[Start of Attachment]
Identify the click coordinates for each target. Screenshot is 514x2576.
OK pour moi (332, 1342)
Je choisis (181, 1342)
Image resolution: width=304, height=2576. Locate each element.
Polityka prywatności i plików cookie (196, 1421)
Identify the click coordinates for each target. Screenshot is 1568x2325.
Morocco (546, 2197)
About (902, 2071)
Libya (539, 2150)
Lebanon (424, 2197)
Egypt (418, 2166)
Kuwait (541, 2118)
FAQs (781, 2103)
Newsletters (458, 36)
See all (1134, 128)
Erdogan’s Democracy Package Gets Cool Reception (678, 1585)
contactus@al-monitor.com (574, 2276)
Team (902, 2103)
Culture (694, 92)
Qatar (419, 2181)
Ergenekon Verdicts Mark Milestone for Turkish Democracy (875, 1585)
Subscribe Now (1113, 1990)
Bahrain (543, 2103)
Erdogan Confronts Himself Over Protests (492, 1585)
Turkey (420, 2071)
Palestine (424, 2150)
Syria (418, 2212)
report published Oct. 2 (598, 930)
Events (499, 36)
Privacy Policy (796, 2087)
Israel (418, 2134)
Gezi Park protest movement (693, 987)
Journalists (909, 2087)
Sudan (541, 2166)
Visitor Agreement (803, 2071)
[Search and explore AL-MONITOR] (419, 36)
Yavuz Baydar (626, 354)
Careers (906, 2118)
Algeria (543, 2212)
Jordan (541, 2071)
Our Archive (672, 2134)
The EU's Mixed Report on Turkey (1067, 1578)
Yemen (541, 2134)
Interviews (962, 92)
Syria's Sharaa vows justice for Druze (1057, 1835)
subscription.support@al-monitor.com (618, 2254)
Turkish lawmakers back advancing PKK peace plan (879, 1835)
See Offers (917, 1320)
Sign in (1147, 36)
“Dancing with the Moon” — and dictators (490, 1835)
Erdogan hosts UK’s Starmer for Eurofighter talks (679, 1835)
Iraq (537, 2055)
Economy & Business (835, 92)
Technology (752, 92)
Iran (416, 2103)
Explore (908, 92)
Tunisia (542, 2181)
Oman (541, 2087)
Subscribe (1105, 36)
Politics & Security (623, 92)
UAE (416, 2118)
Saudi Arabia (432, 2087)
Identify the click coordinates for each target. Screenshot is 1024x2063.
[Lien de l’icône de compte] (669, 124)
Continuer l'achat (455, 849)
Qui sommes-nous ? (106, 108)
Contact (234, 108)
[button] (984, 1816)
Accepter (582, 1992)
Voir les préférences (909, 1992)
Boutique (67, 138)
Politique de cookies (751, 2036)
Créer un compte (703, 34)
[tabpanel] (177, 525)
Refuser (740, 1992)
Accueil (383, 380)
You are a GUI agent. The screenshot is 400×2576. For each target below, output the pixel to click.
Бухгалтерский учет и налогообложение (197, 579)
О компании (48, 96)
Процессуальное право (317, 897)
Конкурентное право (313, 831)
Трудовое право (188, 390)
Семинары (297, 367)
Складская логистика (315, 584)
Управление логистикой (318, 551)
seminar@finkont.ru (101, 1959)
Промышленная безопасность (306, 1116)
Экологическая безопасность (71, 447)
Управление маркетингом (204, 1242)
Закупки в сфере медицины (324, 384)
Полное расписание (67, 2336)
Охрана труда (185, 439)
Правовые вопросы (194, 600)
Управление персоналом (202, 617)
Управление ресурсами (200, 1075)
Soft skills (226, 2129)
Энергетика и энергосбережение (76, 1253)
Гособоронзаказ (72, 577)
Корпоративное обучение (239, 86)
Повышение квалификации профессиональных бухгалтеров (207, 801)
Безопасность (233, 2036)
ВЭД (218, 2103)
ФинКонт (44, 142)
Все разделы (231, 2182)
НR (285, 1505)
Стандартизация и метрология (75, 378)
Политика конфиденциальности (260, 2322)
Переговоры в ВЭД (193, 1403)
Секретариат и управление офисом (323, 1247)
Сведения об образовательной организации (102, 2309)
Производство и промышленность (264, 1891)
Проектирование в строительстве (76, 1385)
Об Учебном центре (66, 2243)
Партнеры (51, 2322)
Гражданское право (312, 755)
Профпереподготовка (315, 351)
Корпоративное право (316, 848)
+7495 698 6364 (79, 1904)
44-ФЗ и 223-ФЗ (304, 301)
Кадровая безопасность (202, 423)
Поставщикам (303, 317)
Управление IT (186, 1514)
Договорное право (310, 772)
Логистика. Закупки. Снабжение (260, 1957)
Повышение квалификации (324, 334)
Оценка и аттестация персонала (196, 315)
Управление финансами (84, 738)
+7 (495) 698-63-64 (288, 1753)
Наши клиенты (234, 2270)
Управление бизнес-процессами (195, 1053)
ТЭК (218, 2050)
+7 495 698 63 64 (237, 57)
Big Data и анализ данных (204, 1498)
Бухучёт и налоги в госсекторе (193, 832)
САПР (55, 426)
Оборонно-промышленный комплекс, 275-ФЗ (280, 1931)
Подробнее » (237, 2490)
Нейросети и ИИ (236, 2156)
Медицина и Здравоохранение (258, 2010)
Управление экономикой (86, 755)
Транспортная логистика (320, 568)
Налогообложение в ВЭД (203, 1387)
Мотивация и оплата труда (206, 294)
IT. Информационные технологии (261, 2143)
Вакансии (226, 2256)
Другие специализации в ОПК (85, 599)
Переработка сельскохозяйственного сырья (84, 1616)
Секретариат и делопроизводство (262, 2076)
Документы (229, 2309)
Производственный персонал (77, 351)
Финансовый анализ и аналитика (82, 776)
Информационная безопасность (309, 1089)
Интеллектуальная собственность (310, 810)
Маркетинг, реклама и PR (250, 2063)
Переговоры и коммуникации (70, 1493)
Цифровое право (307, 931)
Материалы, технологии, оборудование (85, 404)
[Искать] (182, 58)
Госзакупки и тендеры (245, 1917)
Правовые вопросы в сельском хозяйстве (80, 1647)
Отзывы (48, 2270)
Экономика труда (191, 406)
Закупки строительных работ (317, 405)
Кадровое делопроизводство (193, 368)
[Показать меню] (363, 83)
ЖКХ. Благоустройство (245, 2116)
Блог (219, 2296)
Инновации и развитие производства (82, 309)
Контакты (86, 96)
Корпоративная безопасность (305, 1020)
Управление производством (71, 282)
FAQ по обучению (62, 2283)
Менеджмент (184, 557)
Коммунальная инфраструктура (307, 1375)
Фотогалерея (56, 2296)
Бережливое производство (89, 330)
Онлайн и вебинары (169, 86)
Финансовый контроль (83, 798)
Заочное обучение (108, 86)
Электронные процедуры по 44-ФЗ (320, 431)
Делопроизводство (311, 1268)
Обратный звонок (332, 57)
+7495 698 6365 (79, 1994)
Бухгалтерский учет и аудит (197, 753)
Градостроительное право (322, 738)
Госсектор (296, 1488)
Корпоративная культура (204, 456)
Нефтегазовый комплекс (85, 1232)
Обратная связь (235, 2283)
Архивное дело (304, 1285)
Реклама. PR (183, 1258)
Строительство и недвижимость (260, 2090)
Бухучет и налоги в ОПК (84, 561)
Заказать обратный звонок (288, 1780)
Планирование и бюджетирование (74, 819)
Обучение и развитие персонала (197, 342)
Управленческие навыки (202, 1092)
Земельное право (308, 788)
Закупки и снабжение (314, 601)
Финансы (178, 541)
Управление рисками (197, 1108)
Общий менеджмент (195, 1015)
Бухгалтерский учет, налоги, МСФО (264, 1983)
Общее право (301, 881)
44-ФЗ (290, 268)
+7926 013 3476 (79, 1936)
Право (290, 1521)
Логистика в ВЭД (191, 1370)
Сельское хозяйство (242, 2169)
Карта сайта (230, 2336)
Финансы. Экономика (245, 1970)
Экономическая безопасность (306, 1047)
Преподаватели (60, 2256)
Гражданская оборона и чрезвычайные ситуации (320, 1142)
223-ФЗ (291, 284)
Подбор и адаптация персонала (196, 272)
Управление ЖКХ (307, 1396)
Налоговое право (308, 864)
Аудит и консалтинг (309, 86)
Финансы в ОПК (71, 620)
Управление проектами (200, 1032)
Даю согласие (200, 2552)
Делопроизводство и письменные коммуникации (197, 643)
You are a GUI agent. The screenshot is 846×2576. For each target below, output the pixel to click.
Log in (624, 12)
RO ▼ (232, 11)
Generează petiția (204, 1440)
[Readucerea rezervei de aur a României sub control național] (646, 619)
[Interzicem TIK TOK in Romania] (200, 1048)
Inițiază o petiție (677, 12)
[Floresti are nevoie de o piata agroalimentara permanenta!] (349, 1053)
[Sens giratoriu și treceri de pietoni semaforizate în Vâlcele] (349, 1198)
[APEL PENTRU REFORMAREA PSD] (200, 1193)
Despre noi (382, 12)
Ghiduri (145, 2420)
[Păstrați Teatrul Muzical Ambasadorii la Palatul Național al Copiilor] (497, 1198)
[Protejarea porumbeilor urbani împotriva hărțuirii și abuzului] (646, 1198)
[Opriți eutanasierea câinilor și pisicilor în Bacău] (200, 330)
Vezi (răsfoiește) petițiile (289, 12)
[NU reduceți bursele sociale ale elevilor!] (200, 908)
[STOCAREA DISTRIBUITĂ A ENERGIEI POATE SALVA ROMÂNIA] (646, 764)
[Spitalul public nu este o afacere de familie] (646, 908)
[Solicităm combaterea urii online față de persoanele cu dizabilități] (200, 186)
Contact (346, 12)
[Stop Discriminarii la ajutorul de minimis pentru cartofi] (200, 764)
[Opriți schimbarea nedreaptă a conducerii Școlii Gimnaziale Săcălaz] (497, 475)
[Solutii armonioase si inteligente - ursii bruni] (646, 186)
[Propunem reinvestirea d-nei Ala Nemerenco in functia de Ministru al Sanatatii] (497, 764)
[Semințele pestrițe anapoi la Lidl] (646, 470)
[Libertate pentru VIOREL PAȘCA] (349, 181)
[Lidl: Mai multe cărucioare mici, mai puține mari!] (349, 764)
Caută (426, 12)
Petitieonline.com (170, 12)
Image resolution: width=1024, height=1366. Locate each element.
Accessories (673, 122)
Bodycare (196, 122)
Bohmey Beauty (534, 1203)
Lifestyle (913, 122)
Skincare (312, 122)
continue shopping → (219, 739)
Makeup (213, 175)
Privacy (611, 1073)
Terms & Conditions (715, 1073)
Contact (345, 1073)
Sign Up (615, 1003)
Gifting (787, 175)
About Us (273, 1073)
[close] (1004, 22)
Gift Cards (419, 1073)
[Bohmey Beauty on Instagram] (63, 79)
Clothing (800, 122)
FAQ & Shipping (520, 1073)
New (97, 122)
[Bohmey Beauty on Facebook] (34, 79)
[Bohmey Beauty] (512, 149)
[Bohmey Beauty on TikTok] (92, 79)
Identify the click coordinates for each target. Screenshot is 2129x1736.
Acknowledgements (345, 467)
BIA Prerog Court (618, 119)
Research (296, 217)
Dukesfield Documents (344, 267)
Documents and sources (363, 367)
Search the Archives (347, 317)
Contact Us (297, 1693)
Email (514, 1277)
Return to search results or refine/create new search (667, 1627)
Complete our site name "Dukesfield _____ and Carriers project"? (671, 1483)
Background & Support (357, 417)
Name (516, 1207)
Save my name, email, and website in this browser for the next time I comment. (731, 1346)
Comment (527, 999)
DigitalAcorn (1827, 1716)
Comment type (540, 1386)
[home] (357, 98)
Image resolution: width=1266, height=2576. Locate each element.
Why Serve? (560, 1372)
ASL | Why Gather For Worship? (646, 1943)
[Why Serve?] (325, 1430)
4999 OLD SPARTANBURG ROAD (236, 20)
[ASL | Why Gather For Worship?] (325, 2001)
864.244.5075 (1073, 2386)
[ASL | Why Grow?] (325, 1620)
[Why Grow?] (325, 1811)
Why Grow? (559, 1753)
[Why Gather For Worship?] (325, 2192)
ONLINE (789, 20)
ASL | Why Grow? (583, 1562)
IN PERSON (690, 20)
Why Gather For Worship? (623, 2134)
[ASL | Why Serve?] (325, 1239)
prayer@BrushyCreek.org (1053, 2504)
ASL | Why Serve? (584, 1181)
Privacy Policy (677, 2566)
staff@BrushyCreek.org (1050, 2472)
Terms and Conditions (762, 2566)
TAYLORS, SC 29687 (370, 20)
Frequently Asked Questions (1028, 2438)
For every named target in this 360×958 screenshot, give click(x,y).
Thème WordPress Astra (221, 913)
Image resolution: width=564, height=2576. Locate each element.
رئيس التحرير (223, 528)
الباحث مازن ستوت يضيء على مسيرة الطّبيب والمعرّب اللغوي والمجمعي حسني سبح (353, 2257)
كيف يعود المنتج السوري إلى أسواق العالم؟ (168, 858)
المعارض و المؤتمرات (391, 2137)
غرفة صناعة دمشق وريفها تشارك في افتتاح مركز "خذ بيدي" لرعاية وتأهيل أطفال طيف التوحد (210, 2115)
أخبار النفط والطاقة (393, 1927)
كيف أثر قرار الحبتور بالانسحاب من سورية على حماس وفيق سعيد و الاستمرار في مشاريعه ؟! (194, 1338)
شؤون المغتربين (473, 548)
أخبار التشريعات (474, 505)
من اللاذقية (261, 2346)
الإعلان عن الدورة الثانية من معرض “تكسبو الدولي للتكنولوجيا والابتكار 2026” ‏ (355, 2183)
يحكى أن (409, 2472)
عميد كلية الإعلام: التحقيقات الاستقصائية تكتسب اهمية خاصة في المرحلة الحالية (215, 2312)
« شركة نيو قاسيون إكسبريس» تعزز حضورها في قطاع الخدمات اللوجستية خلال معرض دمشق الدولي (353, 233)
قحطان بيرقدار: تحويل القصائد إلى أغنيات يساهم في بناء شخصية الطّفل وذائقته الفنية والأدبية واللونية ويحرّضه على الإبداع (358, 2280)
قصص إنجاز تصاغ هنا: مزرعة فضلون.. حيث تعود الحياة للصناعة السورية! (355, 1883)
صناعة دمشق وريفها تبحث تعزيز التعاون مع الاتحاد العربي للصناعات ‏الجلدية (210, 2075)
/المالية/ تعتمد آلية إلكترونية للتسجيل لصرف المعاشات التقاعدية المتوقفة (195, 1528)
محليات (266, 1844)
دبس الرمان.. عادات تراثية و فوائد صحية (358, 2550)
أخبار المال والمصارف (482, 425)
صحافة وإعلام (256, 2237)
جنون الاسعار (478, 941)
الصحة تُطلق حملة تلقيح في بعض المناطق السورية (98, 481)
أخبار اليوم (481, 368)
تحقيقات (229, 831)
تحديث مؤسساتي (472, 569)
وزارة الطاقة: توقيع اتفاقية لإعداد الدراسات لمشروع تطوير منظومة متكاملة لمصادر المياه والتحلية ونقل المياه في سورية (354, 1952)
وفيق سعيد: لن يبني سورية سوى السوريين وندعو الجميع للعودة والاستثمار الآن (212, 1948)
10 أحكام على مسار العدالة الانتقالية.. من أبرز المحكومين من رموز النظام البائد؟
[End of Attachment]
Wherever the string "Экономика" appears in the entries above, return the line it appears on.

Экономика труда (191, 406)
Финансы. Экономика (245, 1970)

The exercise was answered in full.